++++ Provided data ++++
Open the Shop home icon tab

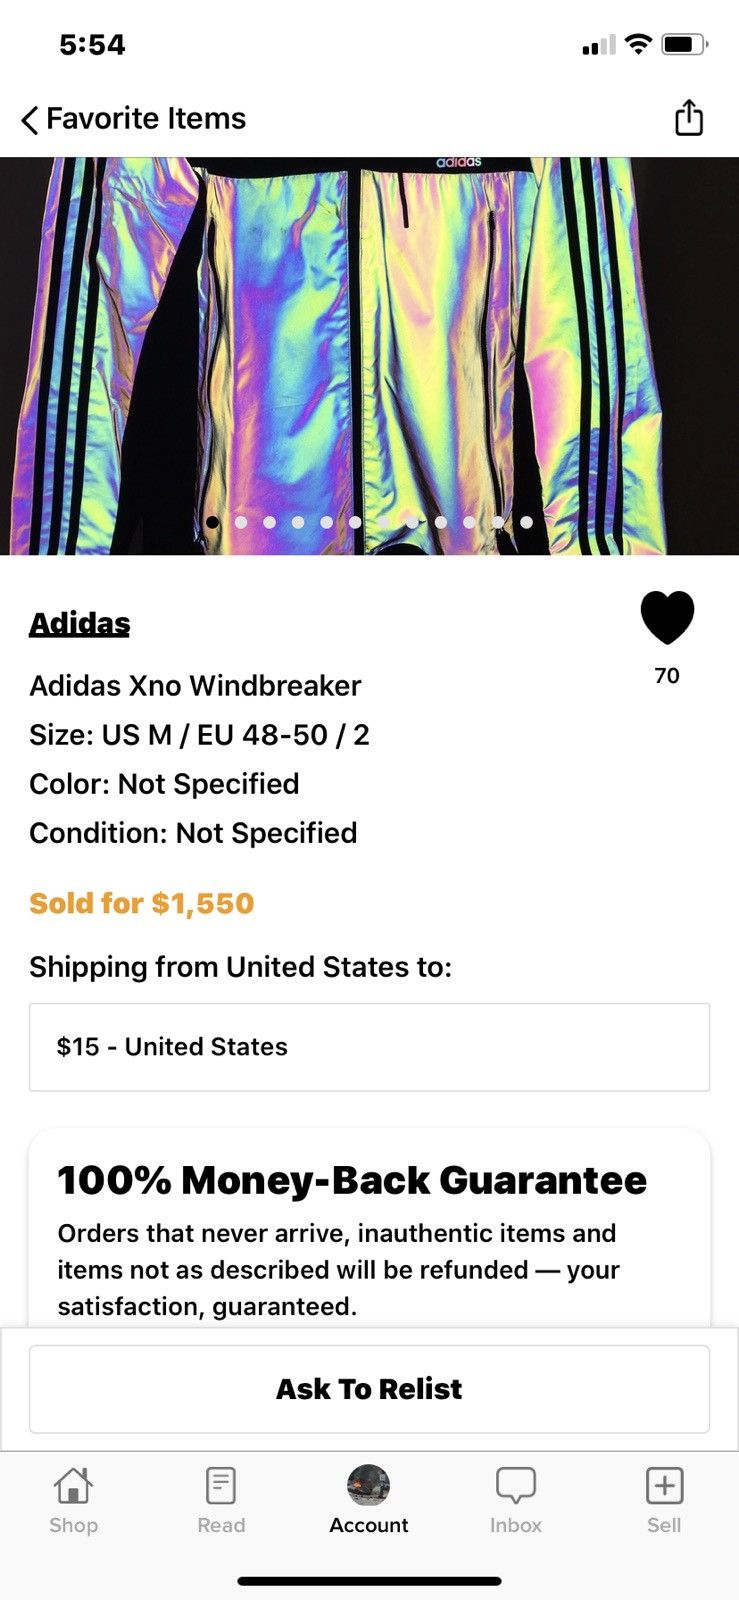coord(74,1499)
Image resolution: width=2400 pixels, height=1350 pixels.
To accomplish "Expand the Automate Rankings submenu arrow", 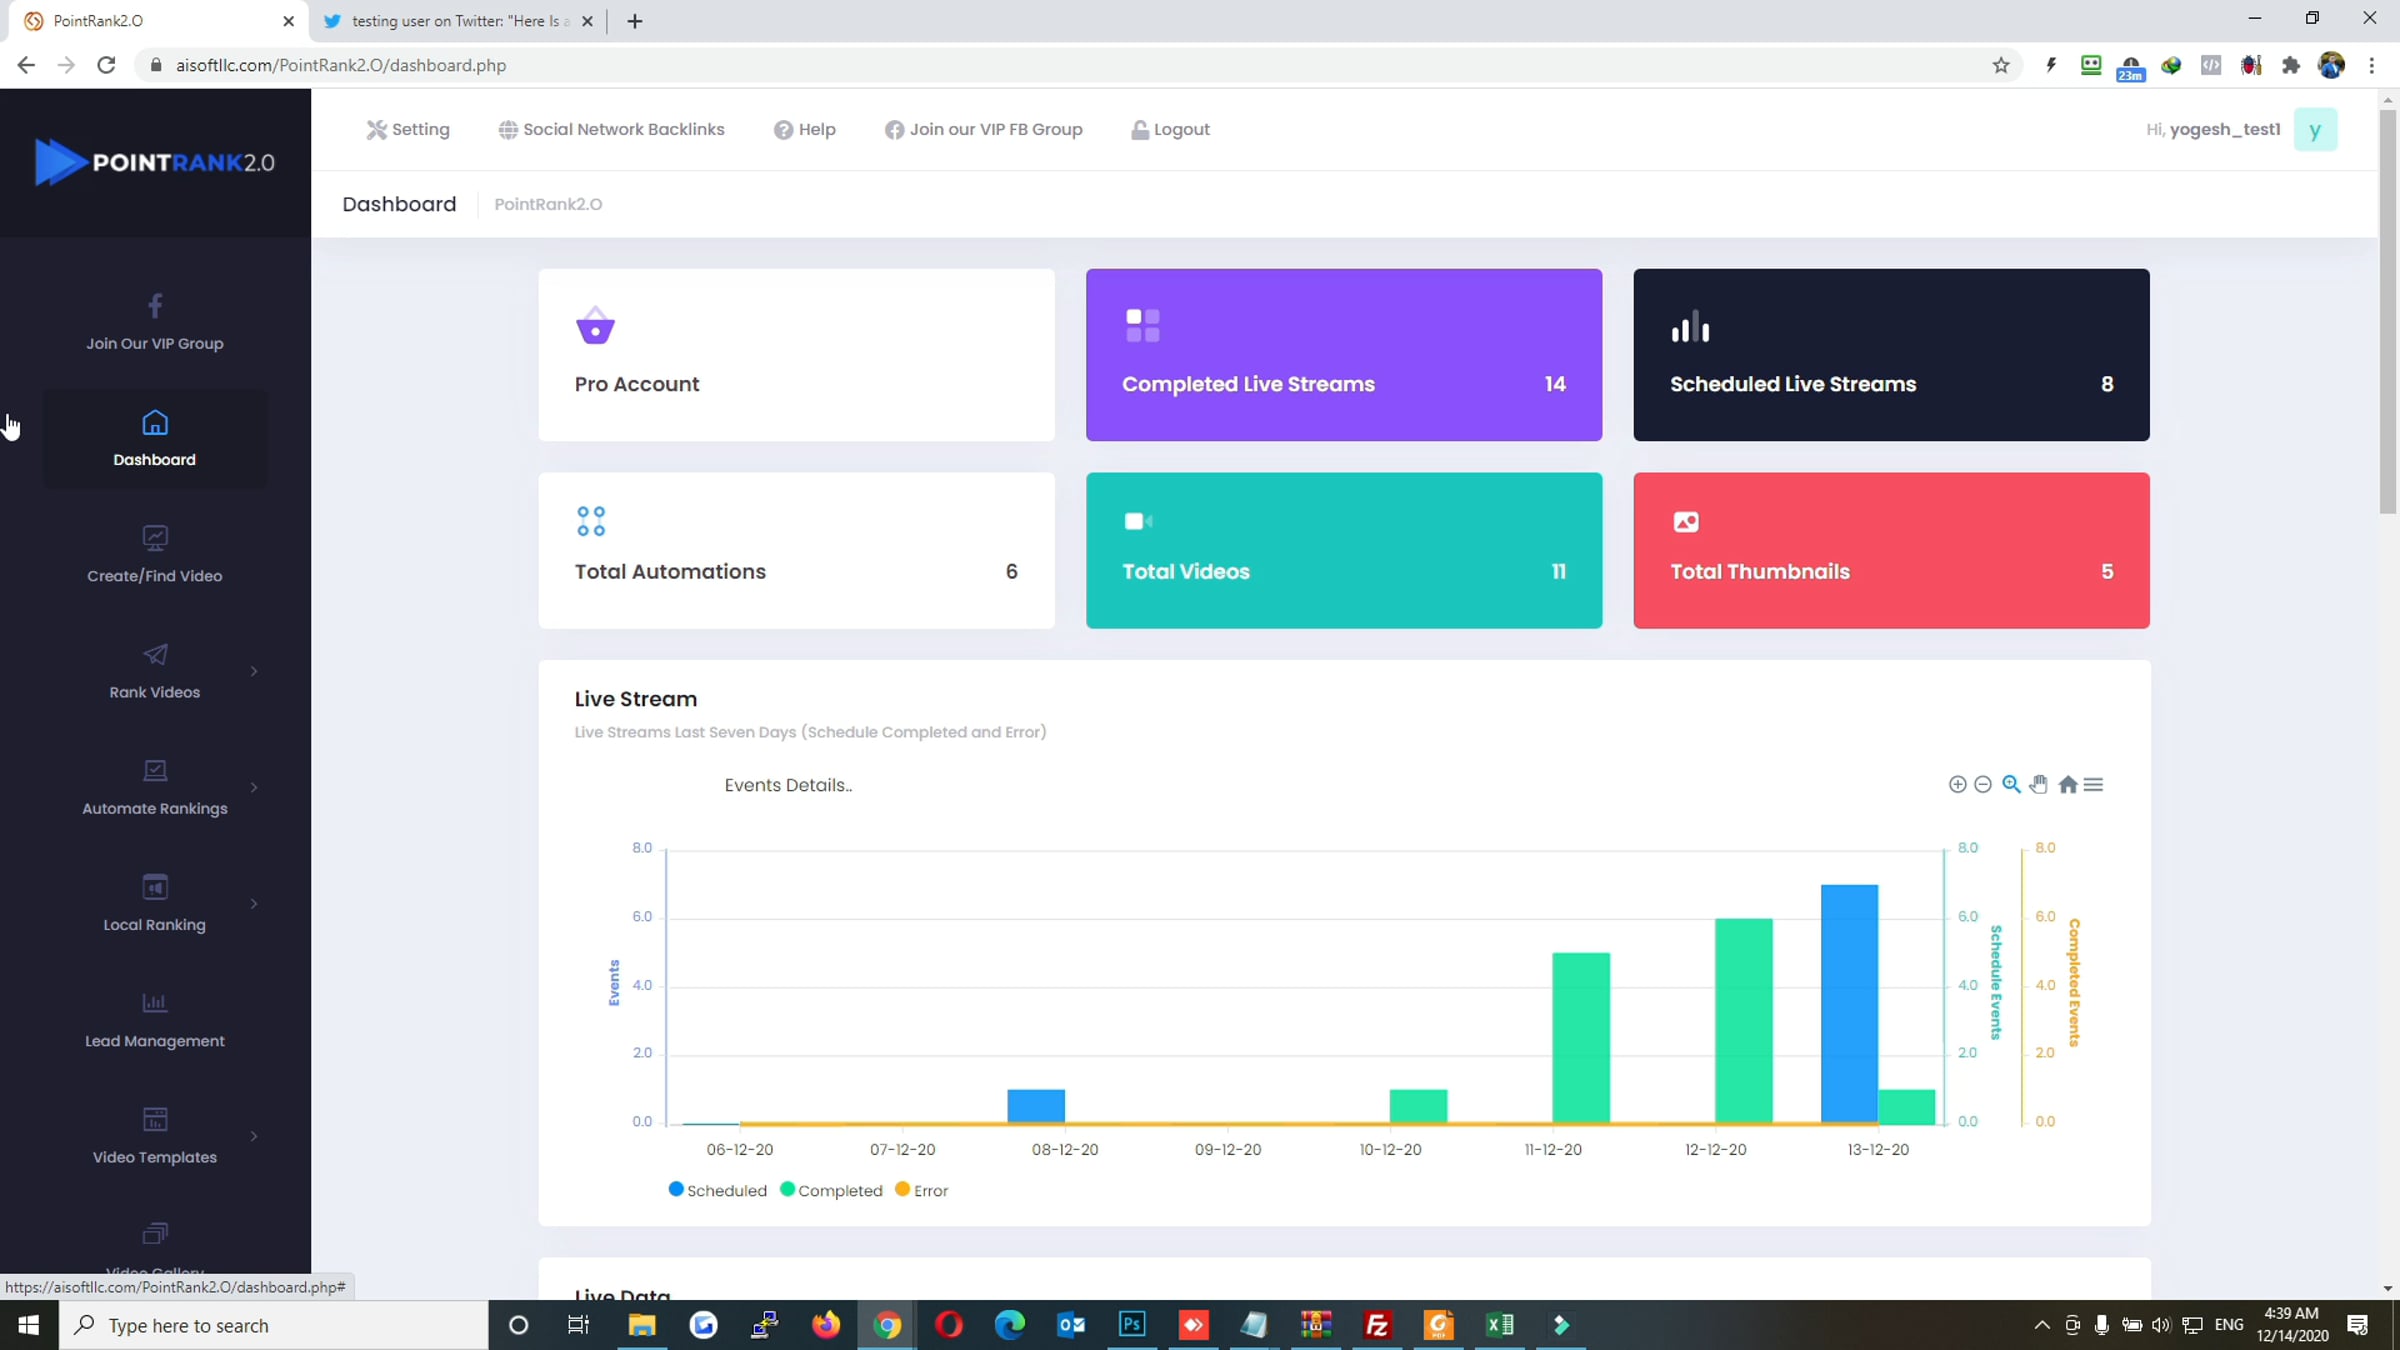I will [x=254, y=787].
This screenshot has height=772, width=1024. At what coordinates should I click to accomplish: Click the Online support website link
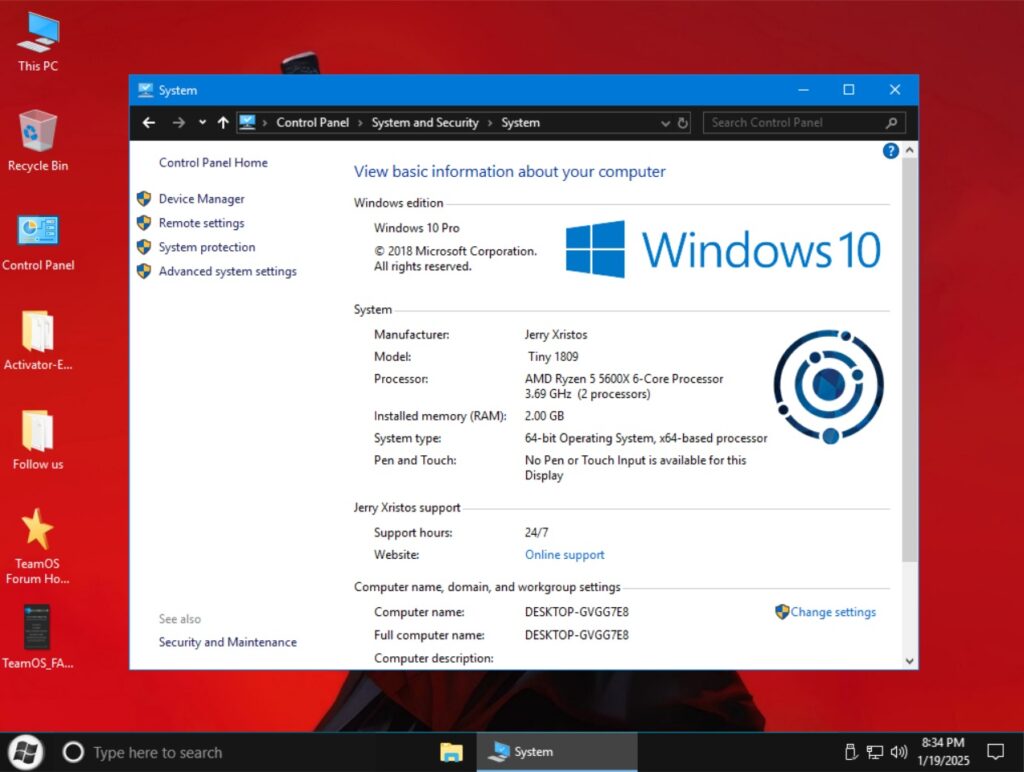point(564,555)
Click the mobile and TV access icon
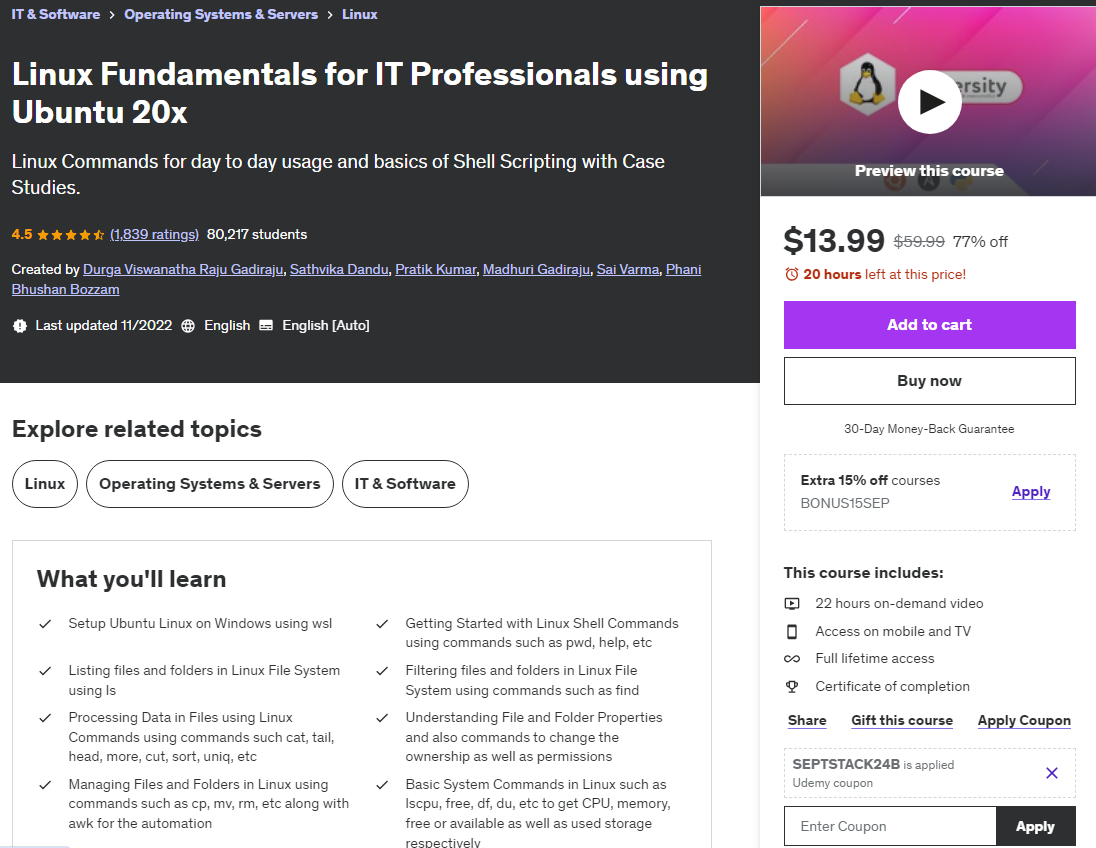The image size is (1096, 848). [x=792, y=631]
++++
▶ What needs to be done: Return word for word the line bearing "This screenshot has" and every later line of the entries, but none of the pictures.

▶ Written answer:
This screenshot has height=772, width=1024. At what coordinates should I click to accomplish: Click the Online support website link
point(564,555)
Click the mobile and TV access icon
The image size is (1096, 848). [x=792, y=631]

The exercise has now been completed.